In a survey of 500 biopharmaceutical professionals, including those involved in clinical, statistical and regulatory roles, 35 percent claimed regulatory concerns were the main barrier to the implementation of adaptive clinical trial design, although the company predicted this may change when guidance was made available.

Some 33 percent said there remained a lack of understanding about the new technologies used within such trial designs, while 28 percent cited concerns about "rapid access to clinical end point data."

The FDA also spoke on some of the pitfalls of adaptive clinical trial design in its guidance on the subject, where it said "major concerns about study integrity" were presented by revisions which had not been previously planned, or which had been made after an unblended interim analysis.

It stressed one of the major issues is the potential for adaptive clinical trials to produce a positive bias to results. "In the case of some of the more recently developed adaptive methods, the magnitude of the risk of bias and the size of the potential bias, and how to eliminate these effects, are not yet well understood," the FDA explained.
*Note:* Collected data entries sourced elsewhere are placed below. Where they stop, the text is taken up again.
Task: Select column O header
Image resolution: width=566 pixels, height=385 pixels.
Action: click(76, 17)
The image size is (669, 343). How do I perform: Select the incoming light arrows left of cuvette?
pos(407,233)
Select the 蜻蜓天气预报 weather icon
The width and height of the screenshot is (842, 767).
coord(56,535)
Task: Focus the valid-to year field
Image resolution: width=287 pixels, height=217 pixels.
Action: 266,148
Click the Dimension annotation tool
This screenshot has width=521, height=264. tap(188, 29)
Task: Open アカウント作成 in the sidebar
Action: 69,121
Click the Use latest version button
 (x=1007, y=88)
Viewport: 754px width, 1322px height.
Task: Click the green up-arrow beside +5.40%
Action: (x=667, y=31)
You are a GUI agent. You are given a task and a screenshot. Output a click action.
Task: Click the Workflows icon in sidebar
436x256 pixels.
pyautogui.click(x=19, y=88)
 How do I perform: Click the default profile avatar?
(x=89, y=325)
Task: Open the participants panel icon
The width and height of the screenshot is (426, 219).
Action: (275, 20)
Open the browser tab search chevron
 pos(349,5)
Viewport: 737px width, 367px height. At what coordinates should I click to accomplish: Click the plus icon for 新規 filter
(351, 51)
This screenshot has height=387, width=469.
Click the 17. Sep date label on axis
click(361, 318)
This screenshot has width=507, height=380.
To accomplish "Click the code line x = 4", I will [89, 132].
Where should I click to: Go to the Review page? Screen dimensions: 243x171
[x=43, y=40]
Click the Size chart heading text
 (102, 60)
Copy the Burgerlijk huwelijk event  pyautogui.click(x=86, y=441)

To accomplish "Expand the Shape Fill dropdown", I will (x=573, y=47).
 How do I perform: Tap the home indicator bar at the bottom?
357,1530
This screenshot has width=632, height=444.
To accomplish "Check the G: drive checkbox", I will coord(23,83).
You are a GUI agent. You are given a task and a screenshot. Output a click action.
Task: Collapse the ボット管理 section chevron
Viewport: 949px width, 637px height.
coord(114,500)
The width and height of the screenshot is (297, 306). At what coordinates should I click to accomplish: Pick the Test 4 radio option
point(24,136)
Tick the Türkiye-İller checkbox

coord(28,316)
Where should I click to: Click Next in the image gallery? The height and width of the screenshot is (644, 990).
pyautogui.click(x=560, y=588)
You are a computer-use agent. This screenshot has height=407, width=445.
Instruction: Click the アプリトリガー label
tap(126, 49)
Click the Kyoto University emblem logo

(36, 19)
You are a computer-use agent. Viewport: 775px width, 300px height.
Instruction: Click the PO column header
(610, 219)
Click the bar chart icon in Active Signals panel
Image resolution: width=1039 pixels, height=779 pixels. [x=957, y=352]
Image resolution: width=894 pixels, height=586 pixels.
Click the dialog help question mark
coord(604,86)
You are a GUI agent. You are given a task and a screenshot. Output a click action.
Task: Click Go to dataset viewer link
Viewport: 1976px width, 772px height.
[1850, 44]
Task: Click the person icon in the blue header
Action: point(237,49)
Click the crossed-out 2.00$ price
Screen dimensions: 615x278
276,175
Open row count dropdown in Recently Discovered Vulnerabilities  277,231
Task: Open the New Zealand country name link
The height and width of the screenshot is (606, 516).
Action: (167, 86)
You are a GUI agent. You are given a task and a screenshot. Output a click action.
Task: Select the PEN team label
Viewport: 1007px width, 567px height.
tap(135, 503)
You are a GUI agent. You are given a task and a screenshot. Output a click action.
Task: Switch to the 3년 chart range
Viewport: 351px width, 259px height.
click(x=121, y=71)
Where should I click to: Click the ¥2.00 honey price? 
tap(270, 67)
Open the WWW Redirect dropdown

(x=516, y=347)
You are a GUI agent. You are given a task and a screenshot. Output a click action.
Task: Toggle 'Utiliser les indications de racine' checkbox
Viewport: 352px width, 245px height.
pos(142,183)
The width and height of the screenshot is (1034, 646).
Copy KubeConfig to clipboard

There are also concerns adaptive clinical trial design could be "counterproductive" as the final analysis of results is not likely to produce data which can be used to influence and improve the design of further studies.

Real world applications

Despite these reservations, adaptive clinical trial designs recently experienced what some are describing as a promising real world success.

Researchers at theUniversity of Texas M.D. Anderson Cancer Center are currently undertaking a clinical trial, called Battle, to find biomarkers related to certain types of lung cancer which would better enable medical professionals to more effectively target therapies.

After 40 percent of those involved in the trial were enrolled, researchers conducted an interim analysis, which allowed them to then weight the remaining patients in favour of the most promising therapies based on their biomarkers, the Wall Street Journal reported.

While the success rate for those participants involved in the adapted trial was not higher than the initiation stages, this was not said to be due to a problem with the trial design, but rather issues in the definition of biomarkers.

The uses for adaptive clinical trials are likely to increase in the future, industry experts predict.
Bill Byrom, senior director, product strategy, Perceptive Informatics, said: "A growing area for adaptive trials is the ability to include more dose levels in Phase II dose-finding studies without significantly increasing the number of study participants or timeline required."